The Commission hearings started on October 13, 2022, before Commissioner Paul Rouleau. The Commissioner has heard testimony from Ottawa residents and municipal politicians, top law enforcement and intelligence officials, protestors and others, and has been concluding this week with testimony from senior federal government officials, including Cabinet ministers and finally the Prime Minister.
The central question before the Commission is whether the federal government’s February 14, 2022 declaration of a Public Order Emergency was legally justified under The Emergencies Act. The Emergencies Act requires that the federal cabinet must have believed “on reasonable grounds” that there were threats to the security of Canada so serious as to be a “national emergency.” The term “threats to the security of Canada” is defined by the Canadian Security Intelligence Service Act and means:
- (a) espionage or sabotage that is against Canada or is detrimental to the interests of Canada or activities directed toward or in support of such espionage or sabotage,
- (b) foreign influenced activities within or relating to Canada that are detrimental to the interests of Canada and are clandestine or deceptive or involve a threat to any person,
- (c) activities within or relating to Canada directed toward or in support of the threat or use of acts of serious violence against persons or property for the purpose of achieving a political, religious or ideological objective within Canada or a foreign state, and
- (d) activities directed toward undermining by covert unlawful acts, or directed toward or intended ultimately to lead to the destruction or overthrow by violence of, the constitutionally established system of government in Canada,
but does not include lawful advocacy, protest or dissent, unless carried on in conjunction with any of the activities referred to in paragraphs (a) to (d).

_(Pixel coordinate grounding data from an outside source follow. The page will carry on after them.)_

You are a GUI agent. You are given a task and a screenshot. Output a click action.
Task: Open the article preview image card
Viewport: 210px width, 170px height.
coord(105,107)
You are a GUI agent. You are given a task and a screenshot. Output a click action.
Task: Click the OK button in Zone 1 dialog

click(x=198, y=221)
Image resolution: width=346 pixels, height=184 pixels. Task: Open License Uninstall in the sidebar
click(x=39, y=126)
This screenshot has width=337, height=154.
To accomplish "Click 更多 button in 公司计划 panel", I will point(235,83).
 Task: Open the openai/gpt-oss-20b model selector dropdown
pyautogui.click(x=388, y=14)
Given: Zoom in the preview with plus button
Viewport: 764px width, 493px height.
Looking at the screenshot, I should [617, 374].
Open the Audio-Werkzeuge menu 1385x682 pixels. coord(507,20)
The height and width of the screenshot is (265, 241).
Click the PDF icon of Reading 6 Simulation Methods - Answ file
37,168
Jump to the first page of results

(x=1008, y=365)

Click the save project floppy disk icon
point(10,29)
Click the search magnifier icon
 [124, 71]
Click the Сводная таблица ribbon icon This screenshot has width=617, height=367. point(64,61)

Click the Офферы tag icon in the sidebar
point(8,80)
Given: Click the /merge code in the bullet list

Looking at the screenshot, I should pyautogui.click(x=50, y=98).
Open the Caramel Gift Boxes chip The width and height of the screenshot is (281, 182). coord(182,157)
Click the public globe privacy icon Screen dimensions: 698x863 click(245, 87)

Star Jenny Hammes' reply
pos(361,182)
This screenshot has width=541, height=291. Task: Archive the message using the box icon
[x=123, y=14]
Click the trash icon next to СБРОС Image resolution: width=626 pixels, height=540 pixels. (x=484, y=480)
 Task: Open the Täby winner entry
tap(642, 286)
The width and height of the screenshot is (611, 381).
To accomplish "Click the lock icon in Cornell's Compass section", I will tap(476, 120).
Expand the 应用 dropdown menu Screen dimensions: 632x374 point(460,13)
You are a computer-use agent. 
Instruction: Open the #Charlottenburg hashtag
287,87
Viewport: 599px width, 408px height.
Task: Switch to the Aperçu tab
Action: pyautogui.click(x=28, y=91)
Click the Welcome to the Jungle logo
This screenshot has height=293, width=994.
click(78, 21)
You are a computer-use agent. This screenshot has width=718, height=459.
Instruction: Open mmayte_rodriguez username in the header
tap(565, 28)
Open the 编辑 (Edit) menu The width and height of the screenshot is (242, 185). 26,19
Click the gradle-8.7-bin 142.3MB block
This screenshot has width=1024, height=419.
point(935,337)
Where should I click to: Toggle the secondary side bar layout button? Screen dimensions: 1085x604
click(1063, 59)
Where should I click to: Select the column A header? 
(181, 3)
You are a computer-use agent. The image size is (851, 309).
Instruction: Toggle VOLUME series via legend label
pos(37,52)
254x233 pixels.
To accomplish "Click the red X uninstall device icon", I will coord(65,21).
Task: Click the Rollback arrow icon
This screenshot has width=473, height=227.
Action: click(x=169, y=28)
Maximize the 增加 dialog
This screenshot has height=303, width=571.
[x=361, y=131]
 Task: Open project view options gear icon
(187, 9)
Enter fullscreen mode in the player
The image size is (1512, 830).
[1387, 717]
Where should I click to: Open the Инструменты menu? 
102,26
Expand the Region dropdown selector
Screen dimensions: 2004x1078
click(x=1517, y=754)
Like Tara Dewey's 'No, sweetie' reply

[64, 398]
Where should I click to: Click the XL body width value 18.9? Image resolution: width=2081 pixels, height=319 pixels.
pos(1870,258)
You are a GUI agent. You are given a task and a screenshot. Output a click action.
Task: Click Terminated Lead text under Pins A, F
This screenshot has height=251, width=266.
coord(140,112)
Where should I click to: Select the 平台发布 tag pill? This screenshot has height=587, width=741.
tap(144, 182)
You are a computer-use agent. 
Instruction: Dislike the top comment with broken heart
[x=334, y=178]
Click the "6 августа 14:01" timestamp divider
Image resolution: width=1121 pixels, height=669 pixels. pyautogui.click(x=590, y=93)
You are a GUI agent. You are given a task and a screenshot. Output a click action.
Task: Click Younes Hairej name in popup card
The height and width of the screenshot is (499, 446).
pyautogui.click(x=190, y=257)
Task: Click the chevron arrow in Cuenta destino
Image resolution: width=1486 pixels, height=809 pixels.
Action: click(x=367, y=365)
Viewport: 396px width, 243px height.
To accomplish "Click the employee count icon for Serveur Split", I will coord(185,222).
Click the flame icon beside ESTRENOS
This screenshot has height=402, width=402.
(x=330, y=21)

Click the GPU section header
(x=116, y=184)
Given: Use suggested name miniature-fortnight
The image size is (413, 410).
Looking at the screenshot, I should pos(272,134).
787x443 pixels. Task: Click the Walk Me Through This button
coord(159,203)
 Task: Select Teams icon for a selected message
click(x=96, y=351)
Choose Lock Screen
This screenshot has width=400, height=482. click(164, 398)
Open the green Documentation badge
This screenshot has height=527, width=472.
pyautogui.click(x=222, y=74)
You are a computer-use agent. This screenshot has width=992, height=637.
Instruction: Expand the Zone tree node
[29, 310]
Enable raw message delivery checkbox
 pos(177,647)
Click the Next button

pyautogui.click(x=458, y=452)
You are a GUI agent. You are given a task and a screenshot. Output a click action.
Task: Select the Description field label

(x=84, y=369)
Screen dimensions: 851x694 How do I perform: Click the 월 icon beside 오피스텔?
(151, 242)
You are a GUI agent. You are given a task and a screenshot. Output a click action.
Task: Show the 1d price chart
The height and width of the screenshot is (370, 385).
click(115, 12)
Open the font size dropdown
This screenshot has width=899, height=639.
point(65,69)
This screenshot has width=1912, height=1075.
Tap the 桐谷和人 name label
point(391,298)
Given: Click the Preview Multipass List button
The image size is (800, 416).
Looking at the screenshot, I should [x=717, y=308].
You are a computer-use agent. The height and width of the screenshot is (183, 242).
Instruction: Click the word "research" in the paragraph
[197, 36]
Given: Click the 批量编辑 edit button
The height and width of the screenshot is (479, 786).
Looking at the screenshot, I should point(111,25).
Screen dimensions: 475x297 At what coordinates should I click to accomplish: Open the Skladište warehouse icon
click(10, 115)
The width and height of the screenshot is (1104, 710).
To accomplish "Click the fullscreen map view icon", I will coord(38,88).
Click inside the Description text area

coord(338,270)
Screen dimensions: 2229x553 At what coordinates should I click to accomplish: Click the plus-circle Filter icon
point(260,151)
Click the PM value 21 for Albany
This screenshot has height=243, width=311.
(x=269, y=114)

Several witnesses for the federal government have however, claimed that while the above definition was not met, they acted on purported legal advice that the above definition of threats to security of Canada has a different and broader meaning under Emergencies Act. Section 16 of the Emergencies Act specifically states that “threats to the security of Canada has the meaning assigned by section 2 of the Canadian Security Intelligence Service Act.” The federal government has refused to provide the purported legal advice it relied on, claiming solicitor client privilege and cabinet confidentiality.